### [YOUR INSTRUCTIONS]
Copy out the entries exactly as they appear, starting at the line containing "Switch to Privacy e sicurezza section" and ending at the line containing "click(150, 164)", with both of those lines included.

### [GIVEN RECORDS]

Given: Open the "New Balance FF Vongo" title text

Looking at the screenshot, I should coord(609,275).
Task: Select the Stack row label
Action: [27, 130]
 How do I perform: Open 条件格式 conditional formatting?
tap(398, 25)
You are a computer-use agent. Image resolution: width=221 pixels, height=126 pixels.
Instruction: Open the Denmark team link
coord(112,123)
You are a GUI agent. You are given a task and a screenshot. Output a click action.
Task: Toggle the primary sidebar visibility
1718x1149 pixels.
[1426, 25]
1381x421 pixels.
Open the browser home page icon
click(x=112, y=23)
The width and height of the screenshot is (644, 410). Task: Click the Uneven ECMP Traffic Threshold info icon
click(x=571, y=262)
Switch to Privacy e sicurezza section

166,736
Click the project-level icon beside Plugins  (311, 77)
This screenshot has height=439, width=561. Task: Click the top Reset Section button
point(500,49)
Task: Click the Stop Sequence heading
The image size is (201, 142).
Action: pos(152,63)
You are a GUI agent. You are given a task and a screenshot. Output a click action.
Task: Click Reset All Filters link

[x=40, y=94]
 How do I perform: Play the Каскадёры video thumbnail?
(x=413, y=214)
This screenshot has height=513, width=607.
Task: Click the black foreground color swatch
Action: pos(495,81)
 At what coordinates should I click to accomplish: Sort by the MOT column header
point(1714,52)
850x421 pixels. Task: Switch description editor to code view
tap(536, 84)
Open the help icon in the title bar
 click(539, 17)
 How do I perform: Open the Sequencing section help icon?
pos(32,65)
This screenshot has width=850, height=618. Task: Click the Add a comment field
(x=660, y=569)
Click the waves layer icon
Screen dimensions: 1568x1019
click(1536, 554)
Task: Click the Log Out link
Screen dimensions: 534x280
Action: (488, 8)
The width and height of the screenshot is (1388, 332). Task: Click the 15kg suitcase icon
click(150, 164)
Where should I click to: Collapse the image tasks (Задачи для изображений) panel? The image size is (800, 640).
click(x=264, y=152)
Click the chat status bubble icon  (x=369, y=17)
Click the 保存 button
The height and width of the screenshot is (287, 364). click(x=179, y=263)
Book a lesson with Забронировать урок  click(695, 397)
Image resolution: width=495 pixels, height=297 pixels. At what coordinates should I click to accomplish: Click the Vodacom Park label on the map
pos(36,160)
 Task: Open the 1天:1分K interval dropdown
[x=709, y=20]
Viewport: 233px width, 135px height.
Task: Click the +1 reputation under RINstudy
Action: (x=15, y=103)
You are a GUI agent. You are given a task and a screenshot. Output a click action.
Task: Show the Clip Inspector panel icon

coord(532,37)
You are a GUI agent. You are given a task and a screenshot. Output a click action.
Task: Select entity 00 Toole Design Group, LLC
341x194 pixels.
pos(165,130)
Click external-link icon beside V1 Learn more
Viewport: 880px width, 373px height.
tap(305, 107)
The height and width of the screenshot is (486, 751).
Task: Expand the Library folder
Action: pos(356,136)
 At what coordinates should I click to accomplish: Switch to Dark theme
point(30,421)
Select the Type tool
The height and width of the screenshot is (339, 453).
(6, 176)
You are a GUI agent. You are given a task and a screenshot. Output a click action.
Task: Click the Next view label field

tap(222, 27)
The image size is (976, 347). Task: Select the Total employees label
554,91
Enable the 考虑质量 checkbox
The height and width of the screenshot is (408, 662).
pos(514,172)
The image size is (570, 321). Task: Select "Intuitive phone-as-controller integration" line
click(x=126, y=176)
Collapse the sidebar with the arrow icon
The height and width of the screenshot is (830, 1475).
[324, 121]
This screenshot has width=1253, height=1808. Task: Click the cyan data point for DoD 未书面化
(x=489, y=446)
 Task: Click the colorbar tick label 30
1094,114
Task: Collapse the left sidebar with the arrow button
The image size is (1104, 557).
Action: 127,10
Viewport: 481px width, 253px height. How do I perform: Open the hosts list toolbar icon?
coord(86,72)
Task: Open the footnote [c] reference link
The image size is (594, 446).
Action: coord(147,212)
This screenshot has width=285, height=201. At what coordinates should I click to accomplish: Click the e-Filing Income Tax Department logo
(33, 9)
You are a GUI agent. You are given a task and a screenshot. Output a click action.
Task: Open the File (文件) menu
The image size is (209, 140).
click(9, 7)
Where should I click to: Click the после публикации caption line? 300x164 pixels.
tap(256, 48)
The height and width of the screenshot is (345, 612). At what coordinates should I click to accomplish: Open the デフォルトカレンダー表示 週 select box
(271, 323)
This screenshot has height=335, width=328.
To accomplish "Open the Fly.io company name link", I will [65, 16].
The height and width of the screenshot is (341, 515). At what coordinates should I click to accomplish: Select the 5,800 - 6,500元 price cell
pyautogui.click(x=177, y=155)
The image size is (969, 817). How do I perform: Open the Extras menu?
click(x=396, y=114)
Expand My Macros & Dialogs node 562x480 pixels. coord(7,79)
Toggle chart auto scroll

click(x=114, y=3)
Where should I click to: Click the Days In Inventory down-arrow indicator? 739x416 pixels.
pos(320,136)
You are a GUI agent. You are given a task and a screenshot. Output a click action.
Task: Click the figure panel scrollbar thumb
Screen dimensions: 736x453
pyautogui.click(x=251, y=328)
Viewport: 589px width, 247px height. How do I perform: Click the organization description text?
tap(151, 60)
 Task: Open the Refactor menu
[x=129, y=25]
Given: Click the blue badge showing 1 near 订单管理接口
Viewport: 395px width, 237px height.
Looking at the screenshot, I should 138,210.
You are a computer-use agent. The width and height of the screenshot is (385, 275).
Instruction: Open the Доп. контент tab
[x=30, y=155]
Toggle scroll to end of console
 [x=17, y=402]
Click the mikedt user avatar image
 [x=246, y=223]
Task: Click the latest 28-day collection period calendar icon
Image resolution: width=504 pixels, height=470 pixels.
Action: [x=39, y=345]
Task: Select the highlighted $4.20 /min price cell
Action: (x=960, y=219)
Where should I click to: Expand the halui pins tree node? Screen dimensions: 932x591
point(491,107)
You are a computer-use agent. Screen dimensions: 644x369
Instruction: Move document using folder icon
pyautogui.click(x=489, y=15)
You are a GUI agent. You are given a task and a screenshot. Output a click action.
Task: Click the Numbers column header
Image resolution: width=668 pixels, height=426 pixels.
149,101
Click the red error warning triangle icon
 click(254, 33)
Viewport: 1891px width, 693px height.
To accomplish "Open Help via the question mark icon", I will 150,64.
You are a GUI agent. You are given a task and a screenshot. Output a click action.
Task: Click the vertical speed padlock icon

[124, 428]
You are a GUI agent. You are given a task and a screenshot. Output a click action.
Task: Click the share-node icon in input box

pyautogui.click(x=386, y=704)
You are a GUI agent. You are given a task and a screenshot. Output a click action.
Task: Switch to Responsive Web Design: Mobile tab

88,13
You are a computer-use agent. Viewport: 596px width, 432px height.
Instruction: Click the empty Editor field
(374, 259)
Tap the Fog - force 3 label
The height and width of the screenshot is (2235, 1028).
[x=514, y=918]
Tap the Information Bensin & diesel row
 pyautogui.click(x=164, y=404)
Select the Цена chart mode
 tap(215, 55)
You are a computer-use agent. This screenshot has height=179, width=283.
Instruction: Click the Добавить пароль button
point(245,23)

### [SOLUTION TO THIS TASK]
Switch to Privacy e sicurezza section

166,736
Click the project-level icon beside Plugins  (311, 77)
This screenshot has height=439, width=561. Task: Click the top Reset Section button
point(500,49)
Task: Click the Stop Sequence heading
The image size is (201, 142).
Action: pos(152,63)
You are a GUI agent. You are given a task and a screenshot. Output a click action.
Task: Click Reset All Filters link

[x=40, y=94]
 How do I perform: Play the Каскадёры video thumbnail?
(x=413, y=214)
This screenshot has height=513, width=607.
Task: Click the black foreground color swatch
Action: pos(495,81)
 At what coordinates should I click to accomplish: Sort by the MOT column header
point(1714,52)
850x421 pixels. Task: Switch description editor to code view
tap(536, 84)
Open the help icon in the title bar
 click(539, 17)
 How do I perform: Open the Sequencing section help icon?
pos(32,65)
This screenshot has width=850, height=618. Task: Click the Add a comment field
(x=660, y=569)
Click the waves layer icon
Screen dimensions: 1568x1019
click(1536, 554)
Task: Click the Log Out link
Screen dimensions: 534x280
Action: (488, 8)
The width and height of the screenshot is (1388, 332). Task: Click the 15kg suitcase icon
click(150, 164)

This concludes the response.